Exercise materials:
***
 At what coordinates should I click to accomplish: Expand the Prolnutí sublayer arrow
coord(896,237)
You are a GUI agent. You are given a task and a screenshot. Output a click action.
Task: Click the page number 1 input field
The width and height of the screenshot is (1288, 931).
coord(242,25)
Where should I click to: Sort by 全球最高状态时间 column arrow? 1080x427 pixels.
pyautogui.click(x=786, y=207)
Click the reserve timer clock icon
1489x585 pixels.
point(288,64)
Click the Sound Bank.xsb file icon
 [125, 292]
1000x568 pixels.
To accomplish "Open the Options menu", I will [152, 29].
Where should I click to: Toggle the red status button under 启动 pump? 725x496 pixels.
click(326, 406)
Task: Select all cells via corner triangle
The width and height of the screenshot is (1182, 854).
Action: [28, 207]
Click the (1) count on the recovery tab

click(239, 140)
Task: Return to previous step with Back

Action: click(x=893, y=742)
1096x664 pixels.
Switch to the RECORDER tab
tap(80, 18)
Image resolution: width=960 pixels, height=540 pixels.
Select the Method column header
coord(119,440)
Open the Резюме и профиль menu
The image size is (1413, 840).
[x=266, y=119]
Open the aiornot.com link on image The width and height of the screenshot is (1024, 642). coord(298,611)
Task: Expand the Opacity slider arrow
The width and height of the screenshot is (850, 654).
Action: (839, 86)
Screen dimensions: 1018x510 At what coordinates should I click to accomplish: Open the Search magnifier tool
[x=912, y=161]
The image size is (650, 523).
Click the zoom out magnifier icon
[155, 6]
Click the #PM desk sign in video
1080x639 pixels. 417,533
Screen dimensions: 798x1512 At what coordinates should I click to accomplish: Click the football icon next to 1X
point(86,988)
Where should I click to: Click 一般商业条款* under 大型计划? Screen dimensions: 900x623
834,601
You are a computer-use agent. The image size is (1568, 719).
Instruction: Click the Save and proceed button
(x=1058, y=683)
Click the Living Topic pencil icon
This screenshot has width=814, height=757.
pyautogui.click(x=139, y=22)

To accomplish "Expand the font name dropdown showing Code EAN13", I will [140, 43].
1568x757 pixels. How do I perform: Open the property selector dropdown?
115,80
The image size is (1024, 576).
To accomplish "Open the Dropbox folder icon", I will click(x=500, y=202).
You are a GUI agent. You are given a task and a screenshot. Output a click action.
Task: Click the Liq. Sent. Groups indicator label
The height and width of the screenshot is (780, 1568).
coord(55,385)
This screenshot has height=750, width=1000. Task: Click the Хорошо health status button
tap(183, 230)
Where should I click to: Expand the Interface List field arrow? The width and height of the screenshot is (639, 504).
***
The task: Print each record word for word.

Output for this task:
 At what coordinates should I click to accomplish: Expand the Prolnutí sublayer arrow
coord(896,237)
You are a GUI agent. You are given a task and a screenshot. Output a click action.
Task: Click the page number 1 input field
The width and height of the screenshot is (1288, 931).
coord(242,25)
Where should I click to: Sort by 全球最高状态时间 column arrow? 1080x427 pixels.
pyautogui.click(x=786, y=207)
Click the reserve timer clock icon
1489x585 pixels.
point(288,64)
Click the Sound Bank.xsb file icon
 [125, 292]
1000x568 pixels.
To accomplish "Open the Options menu", I will [152, 29].
Where should I click to: Toggle the red status button under 启动 pump? 725x496 pixels.
click(326, 406)
Task: Select all cells via corner triangle
The width and height of the screenshot is (1182, 854).
Action: [28, 207]
Click the (1) count on the recovery tab

click(239, 140)
Task: Return to previous step with Back

Action: click(x=893, y=742)
1096x664 pixels.
Switch to the RECORDER tab
tap(80, 18)
Image resolution: width=960 pixels, height=540 pixels.
Select the Method column header
coord(119,440)
Open the Резюме и профиль menu
The image size is (1413, 840).
[x=266, y=119]
Open the aiornot.com link on image The width and height of the screenshot is (1024, 642). coord(298,611)
Task: Expand the Opacity slider arrow
The width and height of the screenshot is (850, 654).
Action: (839, 86)
Screen dimensions: 1018x510 At what coordinates should I click to accomplish: Open the Search magnifier tool
[x=912, y=161]
The image size is (650, 523).
Click the zoom out magnifier icon
[155, 6]
Click the #PM desk sign in video
1080x639 pixels. 417,533
Screen dimensions: 798x1512 At what coordinates should I click to accomplish: Click the football icon next to 1X
point(86,988)
Where should I click to: Click 一般商业条款* under 大型计划? Screen dimensions: 900x623
834,601
You are a computer-use agent. The image size is (1568, 719).
Instruction: Click the Save and proceed button
(x=1058, y=683)
Click the Living Topic pencil icon
This screenshot has width=814, height=757.
pyautogui.click(x=139, y=22)

To accomplish "Expand the font name dropdown showing Code EAN13", I will [140, 43].
1568x757 pixels. How do I perform: Open the property selector dropdown?
115,80
The image size is (1024, 576).
To accomplish "Open the Dropbox folder icon", I will click(x=500, y=202).
You are a GUI agent. You are given a task and a screenshot. Output a click action.
Task: Click the Liq. Sent. Groups indicator label
The height and width of the screenshot is (780, 1568).
coord(55,385)
This screenshot has height=750, width=1000. Task: Click the Хорошо health status button
tap(183, 230)
Where should I click to: Expand the Interface List field arrow? The width and height of the screenshot is (639, 504).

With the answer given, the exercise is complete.